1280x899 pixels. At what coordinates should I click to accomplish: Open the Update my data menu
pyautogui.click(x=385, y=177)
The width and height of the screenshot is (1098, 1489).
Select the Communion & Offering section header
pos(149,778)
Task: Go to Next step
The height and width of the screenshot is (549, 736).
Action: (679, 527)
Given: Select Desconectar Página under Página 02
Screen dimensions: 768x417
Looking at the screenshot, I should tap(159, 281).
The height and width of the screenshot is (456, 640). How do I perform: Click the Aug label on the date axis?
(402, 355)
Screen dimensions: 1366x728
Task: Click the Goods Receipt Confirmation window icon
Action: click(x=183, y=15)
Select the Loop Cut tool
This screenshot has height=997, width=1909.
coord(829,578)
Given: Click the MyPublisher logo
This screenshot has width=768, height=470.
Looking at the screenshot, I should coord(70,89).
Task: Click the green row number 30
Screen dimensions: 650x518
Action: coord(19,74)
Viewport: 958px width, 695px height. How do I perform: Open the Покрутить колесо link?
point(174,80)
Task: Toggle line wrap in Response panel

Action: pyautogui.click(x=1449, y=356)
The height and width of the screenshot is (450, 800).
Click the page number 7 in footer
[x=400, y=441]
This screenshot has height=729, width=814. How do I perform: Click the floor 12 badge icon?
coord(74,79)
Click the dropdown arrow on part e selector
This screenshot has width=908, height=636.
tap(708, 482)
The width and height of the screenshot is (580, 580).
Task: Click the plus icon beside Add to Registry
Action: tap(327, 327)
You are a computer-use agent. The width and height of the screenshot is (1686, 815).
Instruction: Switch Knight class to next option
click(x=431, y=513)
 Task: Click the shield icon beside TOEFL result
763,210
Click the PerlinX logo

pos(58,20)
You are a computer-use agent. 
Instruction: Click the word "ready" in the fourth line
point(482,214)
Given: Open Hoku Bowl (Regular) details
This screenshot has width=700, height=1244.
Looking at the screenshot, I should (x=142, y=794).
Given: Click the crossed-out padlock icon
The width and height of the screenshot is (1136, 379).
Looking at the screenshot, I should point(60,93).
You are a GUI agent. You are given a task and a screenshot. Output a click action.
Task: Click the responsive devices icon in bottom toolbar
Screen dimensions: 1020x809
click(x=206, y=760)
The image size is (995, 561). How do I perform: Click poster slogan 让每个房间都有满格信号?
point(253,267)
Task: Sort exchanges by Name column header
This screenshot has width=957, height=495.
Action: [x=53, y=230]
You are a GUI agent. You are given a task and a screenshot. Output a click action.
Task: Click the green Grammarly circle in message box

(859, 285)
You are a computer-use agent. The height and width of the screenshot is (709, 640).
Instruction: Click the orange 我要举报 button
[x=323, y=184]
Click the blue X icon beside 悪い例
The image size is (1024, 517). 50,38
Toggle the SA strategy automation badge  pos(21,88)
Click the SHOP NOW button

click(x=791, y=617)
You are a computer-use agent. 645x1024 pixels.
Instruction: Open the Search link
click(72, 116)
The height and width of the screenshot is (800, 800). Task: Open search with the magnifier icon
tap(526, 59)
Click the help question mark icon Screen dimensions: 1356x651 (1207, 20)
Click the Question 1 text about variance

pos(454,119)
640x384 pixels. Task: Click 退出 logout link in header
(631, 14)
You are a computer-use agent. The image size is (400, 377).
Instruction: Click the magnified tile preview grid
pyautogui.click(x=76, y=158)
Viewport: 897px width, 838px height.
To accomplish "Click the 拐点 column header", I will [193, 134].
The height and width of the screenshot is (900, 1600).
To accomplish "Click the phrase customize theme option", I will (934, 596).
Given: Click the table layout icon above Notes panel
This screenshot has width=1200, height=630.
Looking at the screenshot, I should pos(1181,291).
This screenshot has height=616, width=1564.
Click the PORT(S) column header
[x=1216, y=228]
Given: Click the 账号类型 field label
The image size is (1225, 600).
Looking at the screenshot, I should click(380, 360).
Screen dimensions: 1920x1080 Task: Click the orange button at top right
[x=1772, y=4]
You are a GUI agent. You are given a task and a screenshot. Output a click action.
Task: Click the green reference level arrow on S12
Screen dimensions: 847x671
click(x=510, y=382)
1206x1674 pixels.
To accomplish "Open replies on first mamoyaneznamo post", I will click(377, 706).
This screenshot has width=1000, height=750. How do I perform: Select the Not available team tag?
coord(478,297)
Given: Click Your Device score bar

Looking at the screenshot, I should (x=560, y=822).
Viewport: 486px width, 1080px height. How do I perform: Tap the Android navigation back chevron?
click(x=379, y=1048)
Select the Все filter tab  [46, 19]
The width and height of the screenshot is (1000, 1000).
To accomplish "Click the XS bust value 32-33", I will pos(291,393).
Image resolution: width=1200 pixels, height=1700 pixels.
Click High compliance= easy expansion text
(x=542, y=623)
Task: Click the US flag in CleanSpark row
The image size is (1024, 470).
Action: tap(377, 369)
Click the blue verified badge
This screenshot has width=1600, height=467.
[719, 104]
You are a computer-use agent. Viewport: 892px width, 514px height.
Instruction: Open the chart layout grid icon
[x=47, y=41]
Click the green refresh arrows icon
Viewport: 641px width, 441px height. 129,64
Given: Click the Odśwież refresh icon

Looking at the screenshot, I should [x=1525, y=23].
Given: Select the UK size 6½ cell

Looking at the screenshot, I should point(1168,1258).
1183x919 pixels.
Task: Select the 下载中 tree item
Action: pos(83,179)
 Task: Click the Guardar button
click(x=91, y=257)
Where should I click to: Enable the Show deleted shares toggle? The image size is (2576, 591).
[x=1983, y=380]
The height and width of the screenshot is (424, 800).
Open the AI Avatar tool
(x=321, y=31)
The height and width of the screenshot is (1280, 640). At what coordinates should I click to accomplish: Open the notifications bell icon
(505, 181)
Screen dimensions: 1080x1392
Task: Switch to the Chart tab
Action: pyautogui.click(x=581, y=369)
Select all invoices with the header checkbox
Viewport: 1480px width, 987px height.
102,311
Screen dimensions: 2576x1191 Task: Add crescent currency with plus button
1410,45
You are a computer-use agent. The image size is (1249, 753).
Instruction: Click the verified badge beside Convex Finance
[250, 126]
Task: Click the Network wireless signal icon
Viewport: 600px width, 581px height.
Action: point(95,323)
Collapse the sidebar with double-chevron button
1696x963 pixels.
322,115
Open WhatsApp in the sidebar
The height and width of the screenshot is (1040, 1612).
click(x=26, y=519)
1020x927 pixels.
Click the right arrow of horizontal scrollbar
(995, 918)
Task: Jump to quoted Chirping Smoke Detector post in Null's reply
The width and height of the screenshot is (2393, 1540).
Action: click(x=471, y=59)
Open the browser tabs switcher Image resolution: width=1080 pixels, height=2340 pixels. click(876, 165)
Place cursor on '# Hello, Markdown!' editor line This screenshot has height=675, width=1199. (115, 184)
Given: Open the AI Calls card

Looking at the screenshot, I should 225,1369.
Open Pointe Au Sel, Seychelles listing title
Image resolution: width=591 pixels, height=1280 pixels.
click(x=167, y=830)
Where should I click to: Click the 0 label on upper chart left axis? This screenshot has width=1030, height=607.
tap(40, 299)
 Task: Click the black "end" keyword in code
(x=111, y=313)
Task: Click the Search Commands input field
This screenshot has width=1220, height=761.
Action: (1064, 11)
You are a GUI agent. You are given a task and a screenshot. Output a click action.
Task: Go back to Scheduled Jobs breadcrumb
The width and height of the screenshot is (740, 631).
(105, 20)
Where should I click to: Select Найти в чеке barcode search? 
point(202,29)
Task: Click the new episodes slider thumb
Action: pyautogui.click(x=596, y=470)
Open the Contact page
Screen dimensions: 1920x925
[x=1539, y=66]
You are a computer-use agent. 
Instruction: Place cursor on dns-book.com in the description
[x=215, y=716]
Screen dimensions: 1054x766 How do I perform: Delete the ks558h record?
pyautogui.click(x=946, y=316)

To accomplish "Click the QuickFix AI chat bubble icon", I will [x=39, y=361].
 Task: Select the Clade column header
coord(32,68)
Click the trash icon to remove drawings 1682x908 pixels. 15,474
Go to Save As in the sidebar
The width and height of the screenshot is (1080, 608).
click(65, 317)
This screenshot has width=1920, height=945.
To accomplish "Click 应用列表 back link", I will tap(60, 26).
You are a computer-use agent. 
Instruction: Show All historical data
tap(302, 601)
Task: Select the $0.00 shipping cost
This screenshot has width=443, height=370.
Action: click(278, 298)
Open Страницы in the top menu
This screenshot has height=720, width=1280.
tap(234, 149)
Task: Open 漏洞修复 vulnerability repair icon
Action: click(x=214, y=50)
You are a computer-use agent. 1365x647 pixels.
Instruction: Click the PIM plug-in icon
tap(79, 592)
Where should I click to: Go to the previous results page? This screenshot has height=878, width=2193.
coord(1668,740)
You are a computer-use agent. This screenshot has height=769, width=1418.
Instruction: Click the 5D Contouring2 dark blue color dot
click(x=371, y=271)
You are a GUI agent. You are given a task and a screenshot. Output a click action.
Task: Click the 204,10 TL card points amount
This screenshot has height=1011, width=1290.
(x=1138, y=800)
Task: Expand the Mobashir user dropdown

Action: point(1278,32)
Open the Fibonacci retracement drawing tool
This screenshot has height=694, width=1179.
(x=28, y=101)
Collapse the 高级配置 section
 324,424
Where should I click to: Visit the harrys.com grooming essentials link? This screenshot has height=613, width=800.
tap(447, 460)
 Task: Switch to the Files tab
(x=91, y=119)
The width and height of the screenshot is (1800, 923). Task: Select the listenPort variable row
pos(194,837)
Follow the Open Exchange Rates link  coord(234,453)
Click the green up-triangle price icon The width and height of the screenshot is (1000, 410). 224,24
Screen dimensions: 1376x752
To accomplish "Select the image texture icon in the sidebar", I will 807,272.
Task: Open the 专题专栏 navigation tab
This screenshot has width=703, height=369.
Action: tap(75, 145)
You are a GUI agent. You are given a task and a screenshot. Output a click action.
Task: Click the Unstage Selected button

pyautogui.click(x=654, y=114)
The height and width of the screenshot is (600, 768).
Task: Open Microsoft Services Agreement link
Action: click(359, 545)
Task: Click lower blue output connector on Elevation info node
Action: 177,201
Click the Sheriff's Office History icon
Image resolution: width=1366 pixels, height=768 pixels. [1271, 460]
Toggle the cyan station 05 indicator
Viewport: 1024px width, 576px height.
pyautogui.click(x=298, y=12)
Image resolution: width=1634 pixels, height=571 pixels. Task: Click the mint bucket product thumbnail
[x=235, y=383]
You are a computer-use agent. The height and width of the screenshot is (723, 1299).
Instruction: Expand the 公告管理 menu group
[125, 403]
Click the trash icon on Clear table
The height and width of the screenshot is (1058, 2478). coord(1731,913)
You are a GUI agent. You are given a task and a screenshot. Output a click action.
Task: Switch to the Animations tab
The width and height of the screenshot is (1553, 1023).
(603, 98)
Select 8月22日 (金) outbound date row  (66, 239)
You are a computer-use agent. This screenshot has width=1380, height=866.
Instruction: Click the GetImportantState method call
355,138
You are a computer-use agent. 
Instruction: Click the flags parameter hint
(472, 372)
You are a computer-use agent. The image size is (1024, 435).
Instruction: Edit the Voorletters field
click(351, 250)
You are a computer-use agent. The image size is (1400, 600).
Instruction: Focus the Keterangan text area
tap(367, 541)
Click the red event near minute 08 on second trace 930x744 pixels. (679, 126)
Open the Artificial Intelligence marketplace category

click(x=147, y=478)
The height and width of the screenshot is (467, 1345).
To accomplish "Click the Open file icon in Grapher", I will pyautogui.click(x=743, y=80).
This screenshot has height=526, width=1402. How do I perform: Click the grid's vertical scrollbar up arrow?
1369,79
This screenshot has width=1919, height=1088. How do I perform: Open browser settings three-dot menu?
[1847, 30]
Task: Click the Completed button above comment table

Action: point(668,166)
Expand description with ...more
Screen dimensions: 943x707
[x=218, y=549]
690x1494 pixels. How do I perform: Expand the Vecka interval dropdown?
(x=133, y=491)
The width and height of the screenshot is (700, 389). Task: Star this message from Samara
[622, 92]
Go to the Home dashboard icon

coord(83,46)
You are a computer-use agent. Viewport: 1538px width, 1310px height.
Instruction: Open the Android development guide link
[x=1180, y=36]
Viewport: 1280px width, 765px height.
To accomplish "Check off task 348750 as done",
++++++++++
> _EXERCISE REQUIREMENTS_:
Restate the records above verbatim up to and including the line containing "Given: Click the crossed-out padlock icon".

> _THE ANSWER_:
1280x899 pixels. At what coordinates should I click to accomplish: Open the Update my data menu
pyautogui.click(x=385, y=177)
The width and height of the screenshot is (1098, 1489).
Select the Communion & Offering section header
pos(149,778)
Task: Go to Next step
The height and width of the screenshot is (549, 736).
Action: (679, 527)
Given: Select Desconectar Página under Página 02
Screen dimensions: 768x417
Looking at the screenshot, I should tap(159, 281).
The height and width of the screenshot is (456, 640). How do I perform: Click the Aug label on the date axis?
(402, 355)
Screen dimensions: 1366x728
Task: Click the Goods Receipt Confirmation window icon
Action: click(x=183, y=15)
Select the Loop Cut tool
This screenshot has height=997, width=1909.
coord(829,578)
Given: Click the MyPublisher logo
This screenshot has width=768, height=470.
Looking at the screenshot, I should coord(70,89).
Task: Click the green row number 30
Screen dimensions: 650x518
Action: coord(19,74)
Viewport: 958px width, 695px height. How do I perform: Open the Покрутить колесо link?
point(174,80)
Task: Toggle line wrap in Response panel

Action: pyautogui.click(x=1449, y=356)
The height and width of the screenshot is (450, 800).
Click the page number 7 in footer
[x=400, y=441]
This screenshot has height=729, width=814. How do I perform: Click the floor 12 badge icon?
coord(74,79)
Click the dropdown arrow on part e selector
This screenshot has width=908, height=636.
tap(708, 482)
The width and height of the screenshot is (580, 580).
Task: Click the plus icon beside Add to Registry
Action: tap(327, 327)
You are a computer-use agent. The width and height of the screenshot is (1686, 815).
Instruction: Switch Knight class to next option
click(x=431, y=513)
 Task: Click the shield icon beside TOEFL result
763,210
Click the PerlinX logo

pos(58,20)
You are a computer-use agent. 
Instruction: Click the word "ready" in the fourth line
point(482,214)
Given: Open Hoku Bowl (Regular) details
This screenshot has width=700, height=1244.
Looking at the screenshot, I should (x=142, y=794).
Given: Click the crossed-out padlock icon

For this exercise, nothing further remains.